What to do
Wherever the string "Given" appears in the entries below, return the line that holds it.

Stored data entries
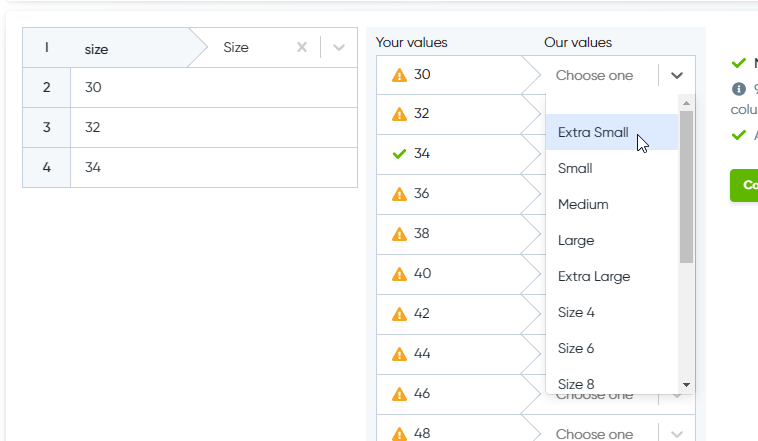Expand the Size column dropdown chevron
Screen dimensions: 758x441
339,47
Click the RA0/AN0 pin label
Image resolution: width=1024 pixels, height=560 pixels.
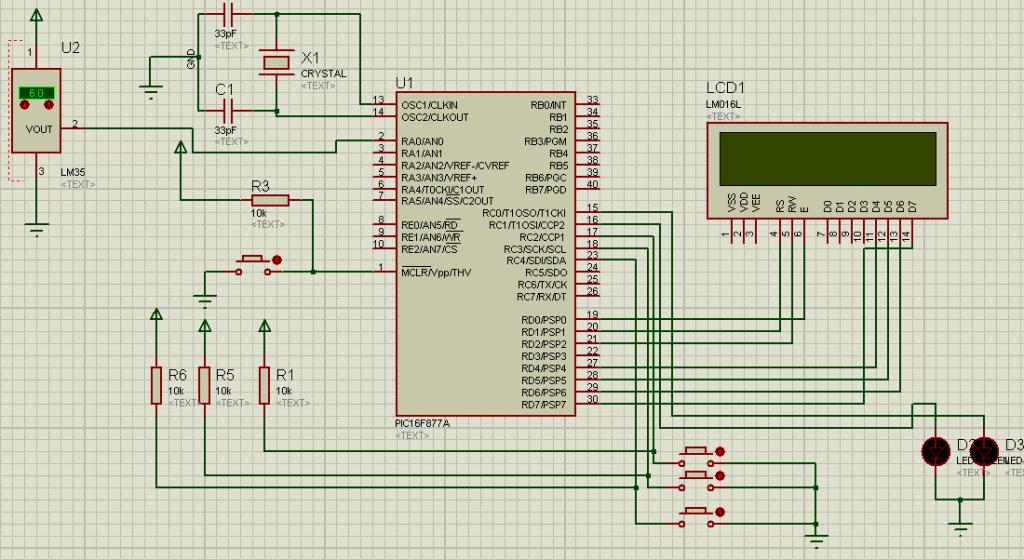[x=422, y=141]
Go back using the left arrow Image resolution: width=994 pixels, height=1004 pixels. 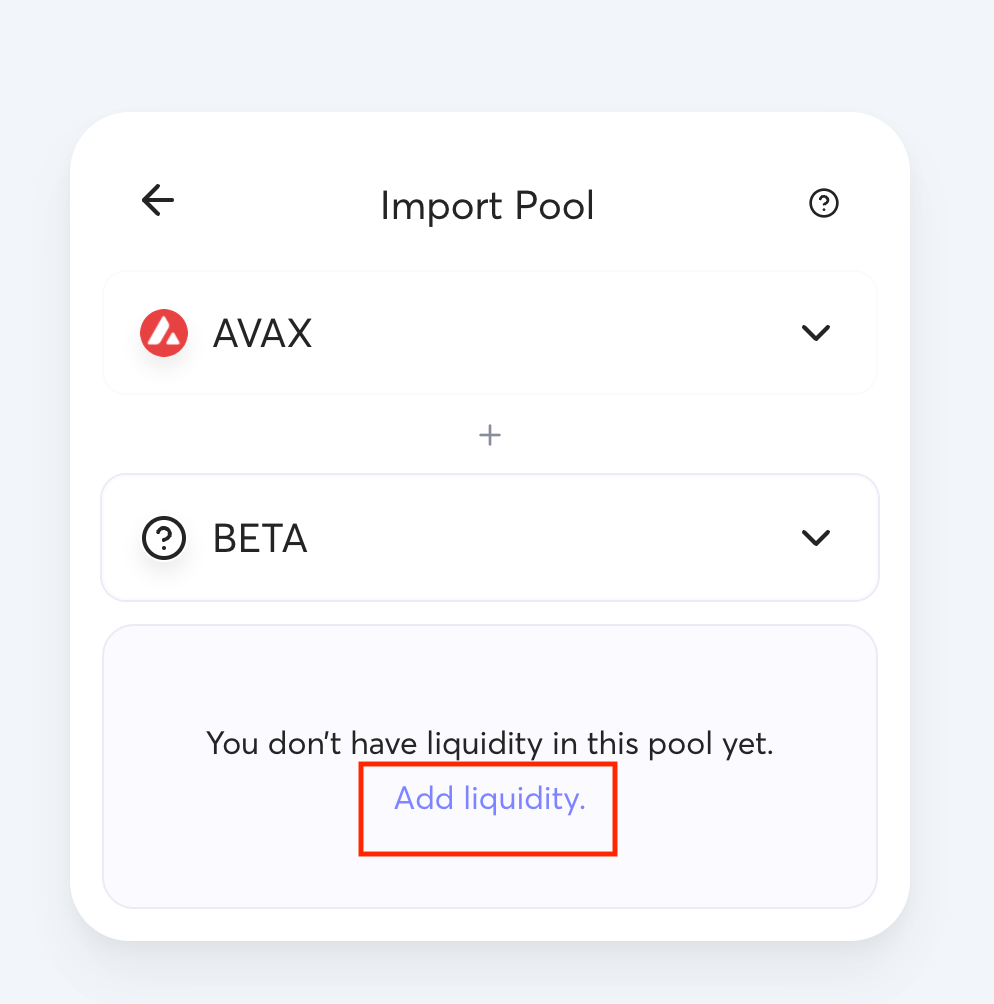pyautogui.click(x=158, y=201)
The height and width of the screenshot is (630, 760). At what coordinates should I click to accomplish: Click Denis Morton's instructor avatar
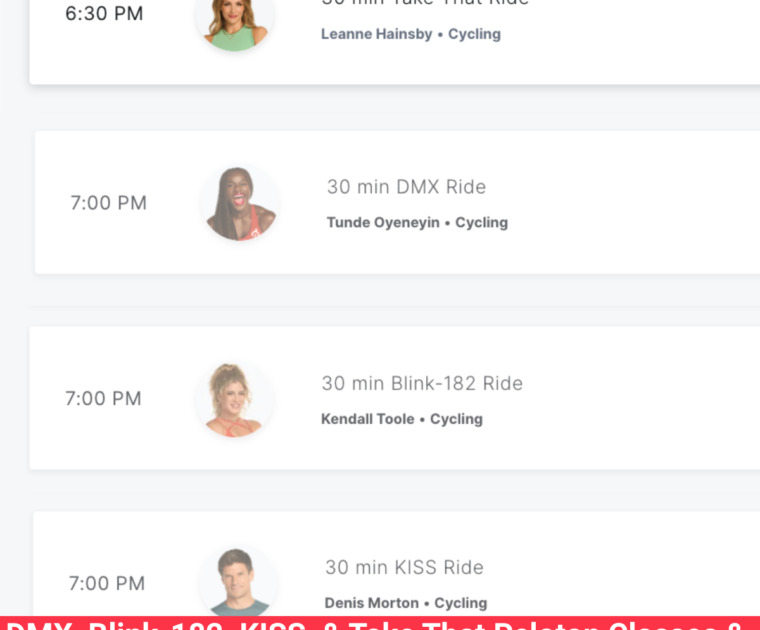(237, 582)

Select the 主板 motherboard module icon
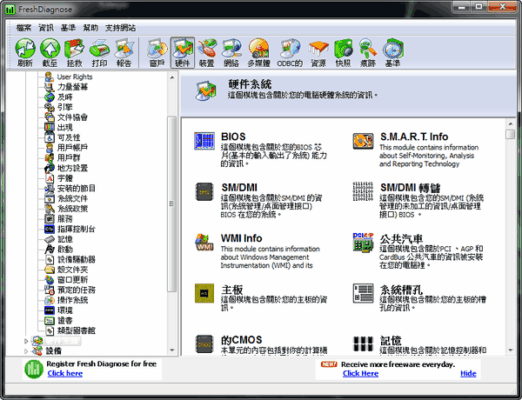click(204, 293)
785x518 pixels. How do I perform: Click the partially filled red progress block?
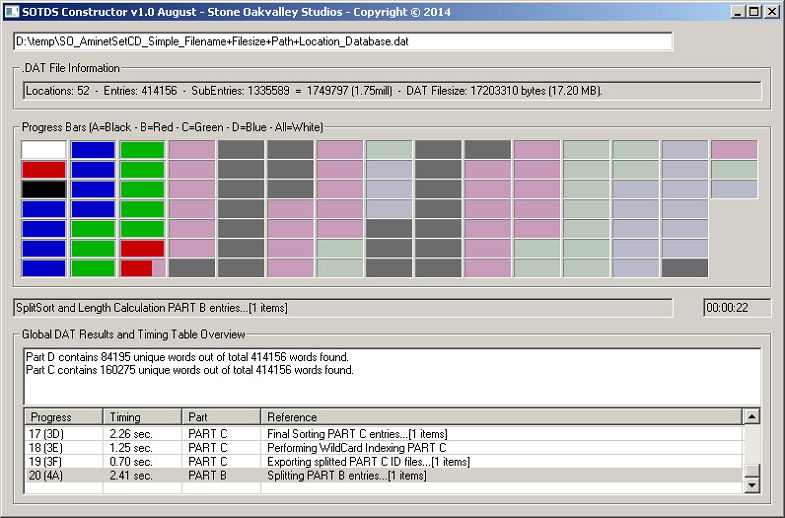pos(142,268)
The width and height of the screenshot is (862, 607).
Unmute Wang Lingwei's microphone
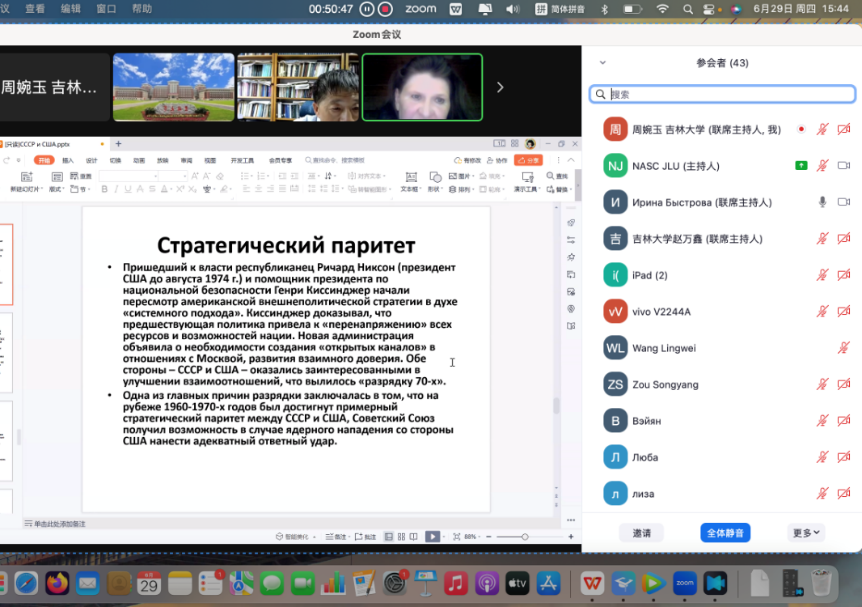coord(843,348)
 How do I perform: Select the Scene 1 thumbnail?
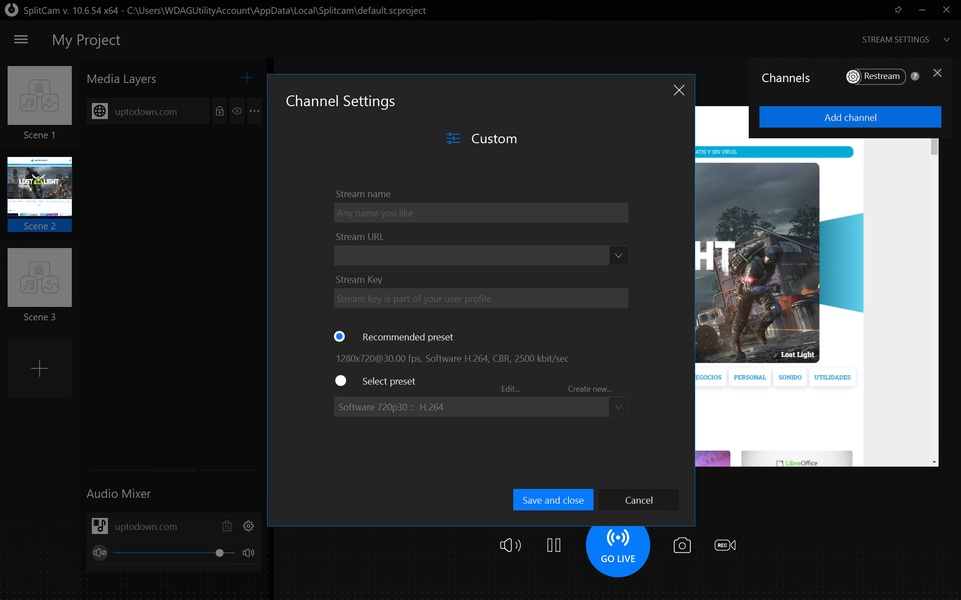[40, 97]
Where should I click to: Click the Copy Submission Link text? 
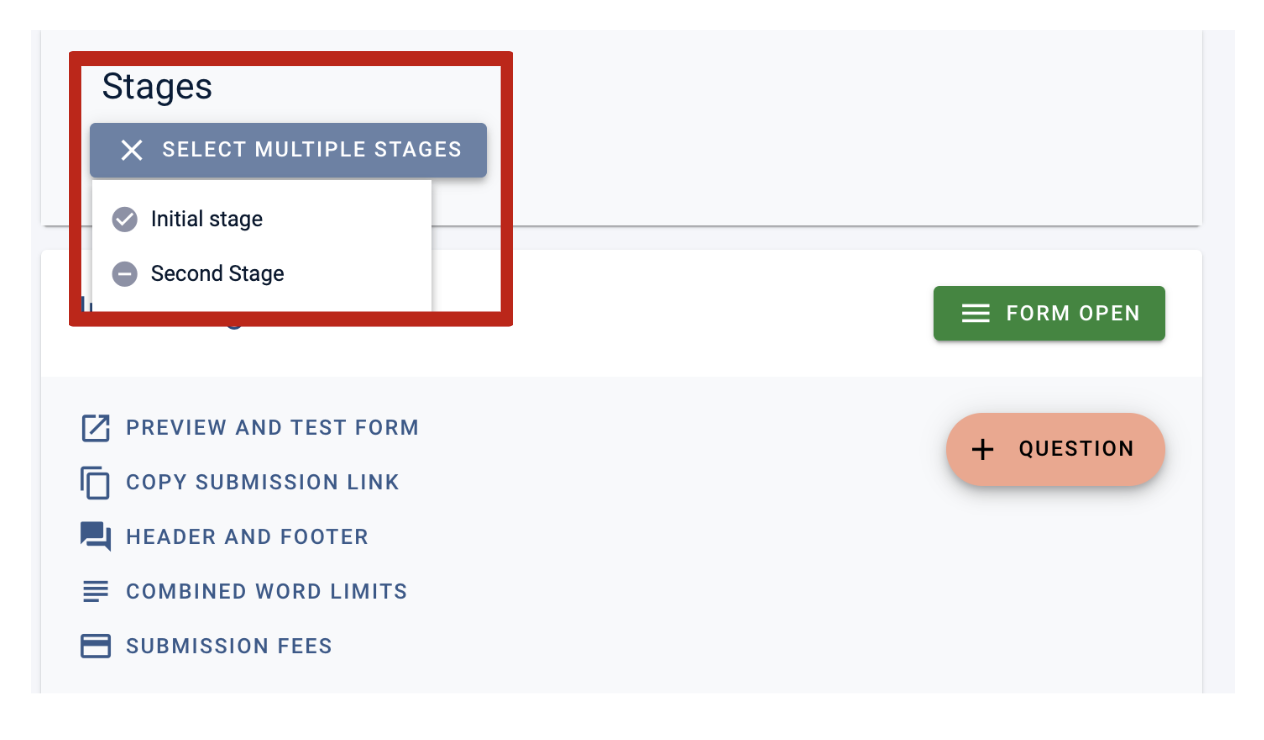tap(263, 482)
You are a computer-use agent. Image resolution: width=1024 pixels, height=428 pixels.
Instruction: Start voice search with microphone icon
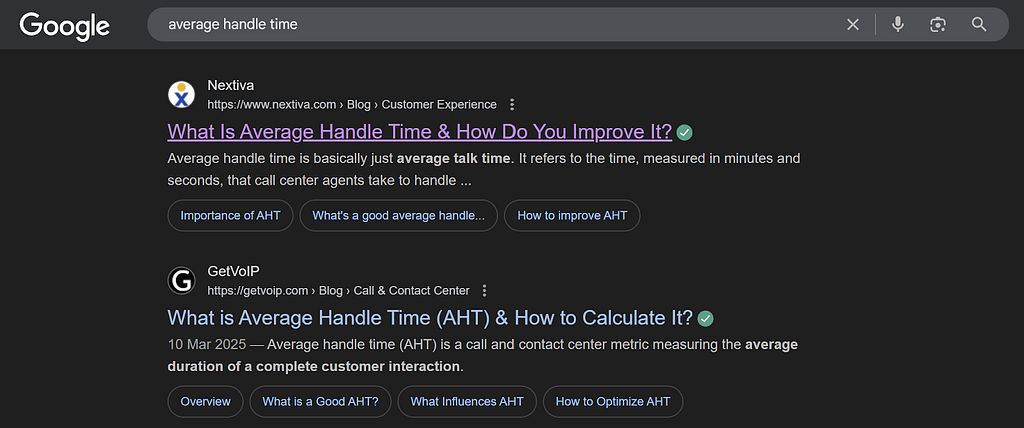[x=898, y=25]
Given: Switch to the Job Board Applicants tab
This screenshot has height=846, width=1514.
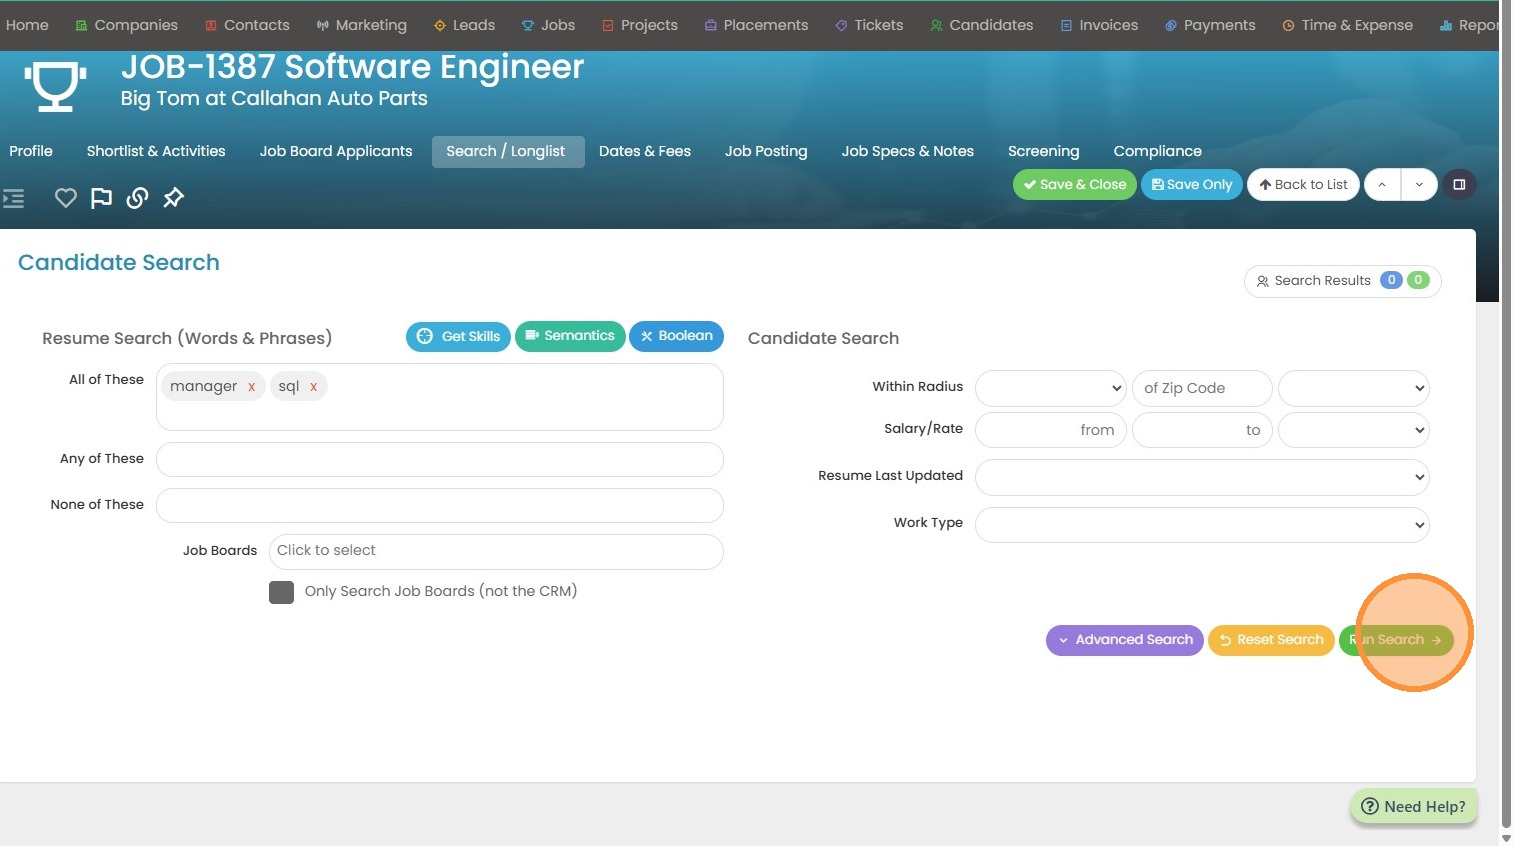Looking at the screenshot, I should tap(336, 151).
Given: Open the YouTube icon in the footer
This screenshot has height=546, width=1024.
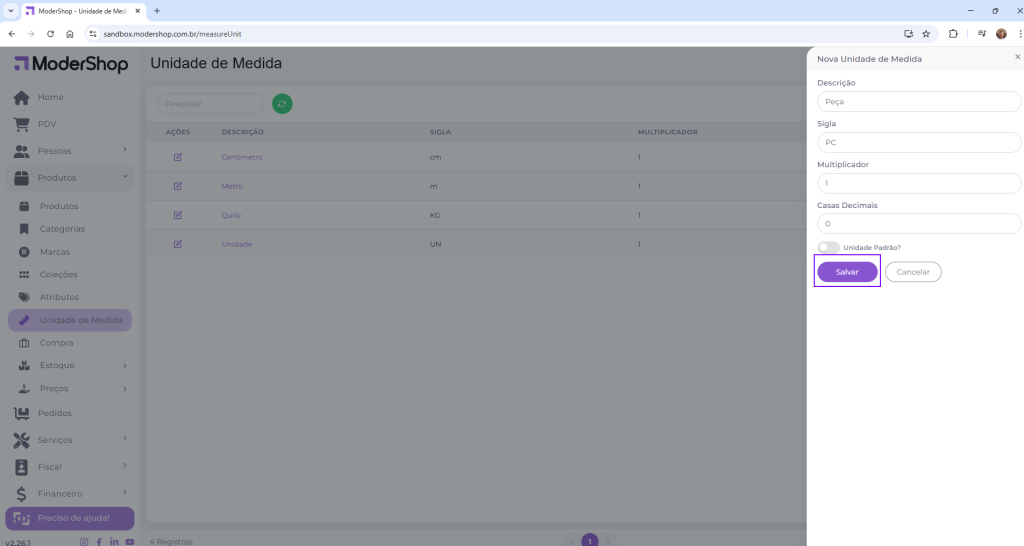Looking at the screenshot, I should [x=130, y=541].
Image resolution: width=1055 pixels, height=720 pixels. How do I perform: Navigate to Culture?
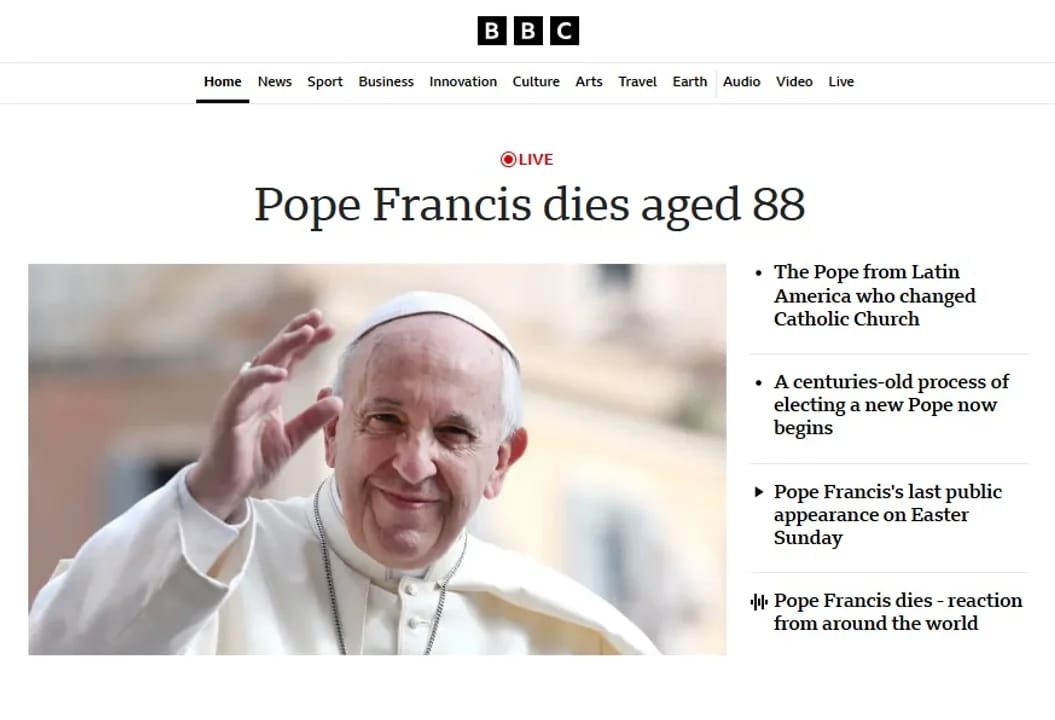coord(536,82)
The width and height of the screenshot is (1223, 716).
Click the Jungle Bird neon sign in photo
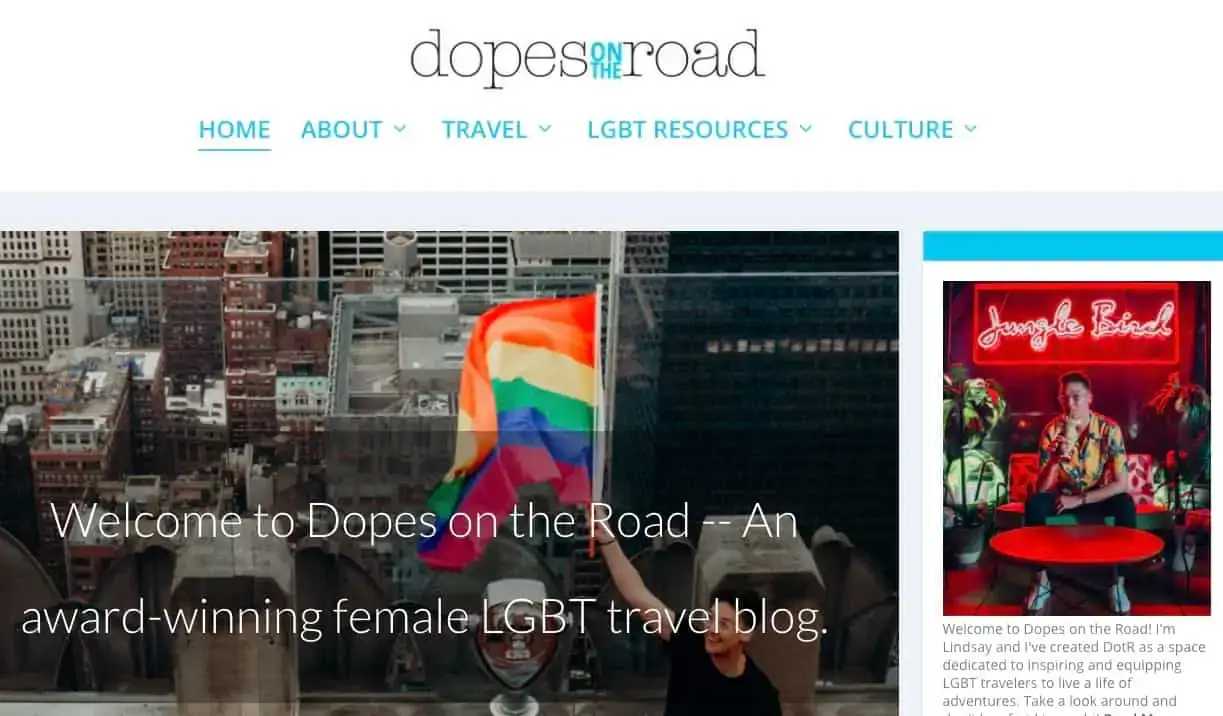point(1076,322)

Written response
Given: Switch to the Job Board Applicants tab
Given: Open the YouTube icon in the footer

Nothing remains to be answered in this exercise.